Leptolepis sprattiformis


この魚、前に紹介したにルドンの Poisson d'avril に似ている。

ルドンのリトグラフはゾルンホーフェン産の大理石を石版に使っていた。石版の大理石にはこのような化石が含まれることが多く、中にはこの化石のように表面に出たものもありそうだから、こうした化石の魚をみて四月の魚を思いついたのかもしれない。





玄武岩

これまでに、「ゲロルシュタイナー、アウイン、修道院」、最近の「ドイツの火山」で登場した玄武岩 Basaltは 、SiO2−Na2O-K2O-Al2O3を主成分とする火成岩で、溶岩が冷却凝固した岩石である。

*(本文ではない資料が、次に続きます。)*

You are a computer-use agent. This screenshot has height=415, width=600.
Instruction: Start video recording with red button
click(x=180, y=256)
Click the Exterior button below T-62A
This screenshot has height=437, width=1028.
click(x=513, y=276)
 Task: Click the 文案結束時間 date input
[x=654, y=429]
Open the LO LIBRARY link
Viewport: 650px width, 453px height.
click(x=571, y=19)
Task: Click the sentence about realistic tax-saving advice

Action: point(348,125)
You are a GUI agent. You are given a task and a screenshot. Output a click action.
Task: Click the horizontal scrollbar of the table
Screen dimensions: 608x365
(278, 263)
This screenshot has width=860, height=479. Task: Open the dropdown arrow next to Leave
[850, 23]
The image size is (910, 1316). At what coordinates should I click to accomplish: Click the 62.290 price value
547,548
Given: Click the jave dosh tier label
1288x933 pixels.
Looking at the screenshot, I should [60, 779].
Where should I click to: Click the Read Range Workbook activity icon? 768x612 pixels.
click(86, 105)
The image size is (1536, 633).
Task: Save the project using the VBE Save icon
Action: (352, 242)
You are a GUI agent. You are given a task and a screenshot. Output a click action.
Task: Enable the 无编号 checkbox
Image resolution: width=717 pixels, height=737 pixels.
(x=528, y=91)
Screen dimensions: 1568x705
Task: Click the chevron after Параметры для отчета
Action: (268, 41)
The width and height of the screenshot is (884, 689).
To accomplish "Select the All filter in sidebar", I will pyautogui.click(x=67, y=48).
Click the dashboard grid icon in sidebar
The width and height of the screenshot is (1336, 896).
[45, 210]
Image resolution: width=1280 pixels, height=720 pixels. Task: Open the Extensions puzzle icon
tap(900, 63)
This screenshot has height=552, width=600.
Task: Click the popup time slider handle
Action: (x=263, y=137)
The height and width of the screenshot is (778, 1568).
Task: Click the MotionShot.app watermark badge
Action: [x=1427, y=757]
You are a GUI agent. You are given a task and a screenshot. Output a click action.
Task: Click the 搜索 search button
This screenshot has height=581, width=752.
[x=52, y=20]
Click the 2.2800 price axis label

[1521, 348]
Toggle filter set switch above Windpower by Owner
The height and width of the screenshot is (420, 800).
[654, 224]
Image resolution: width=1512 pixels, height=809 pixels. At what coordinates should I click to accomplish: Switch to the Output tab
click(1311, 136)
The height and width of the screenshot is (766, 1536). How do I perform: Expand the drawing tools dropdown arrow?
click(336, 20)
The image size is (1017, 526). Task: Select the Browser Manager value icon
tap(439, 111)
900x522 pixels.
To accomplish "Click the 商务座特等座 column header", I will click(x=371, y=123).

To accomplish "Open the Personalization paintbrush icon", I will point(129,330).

天然石材のうちで最も高強度なので構造材として用いられ、特にアイフェル産玄武岩は高品質であった。耐候性に優れることから、ローマ帝国は里程標として帝国内各地にアイフェル産玄武岩を利用し、現代でも原子力発電所の炉壁として選ばれた石材である。


ローレンツフェルセン付近の玄武岩層、ラーハ湖東岸


ラーハ湖近郊(この画像はPlaidt産)で産出される玄武岩は暗灰色

よく見ると結晶質の介在物がある


アイフェル産玄武岩を最も有効に使用しているのが、シュパイアー大聖堂の交差部分である。地上から30メートルの高さに巨大なドームを架けるため、150km以上離れたアイフェルからわざわざ切り出された。11世紀のことである。


シュパイアー大聖堂内部、アプシスと交差部


ドームを支えるアイフェル産の玄武岩


この時代、交通がまだ整備されていなかったので、教会を建てるときには近郊で採れる石材を用いるのが普通であった。このため、ワインと同じようにロマネスク時代の教会はその土地独特のものとなる。


シュパイアー大聖堂も外壁などには近郊のライン産砂岩を用いているが、ドイツ皇帝が最も力のあるときに、クリュニーや教皇庁に対し威信をかけて建てた現存最大のロマネスクモニュメントである。


シュパイアー大聖堂、外壁材は主に近郊の砂岩


アイフェルでの玄武岩石材採掘、Vulkanpark Informationszentrum, Plaidt


内部で最も重要なのは袖廊と身廊が交差する交差部で、直下に皇帝祭壇があり、その下にはザーリア家の霊廟であるクリュプタがある。ハインリヒ4世はこの部分を最もモニュメンタルな空間にしようと、巨大なドームを架けた。高層にヴォールト架構させることはゴシック時代に入って普及したが、11世紀には皆無であった。このドームを支持可能な石材として選ばれたのがアイフェルの玄武岩であり、架構から900年経った現在もドームを支え続けている。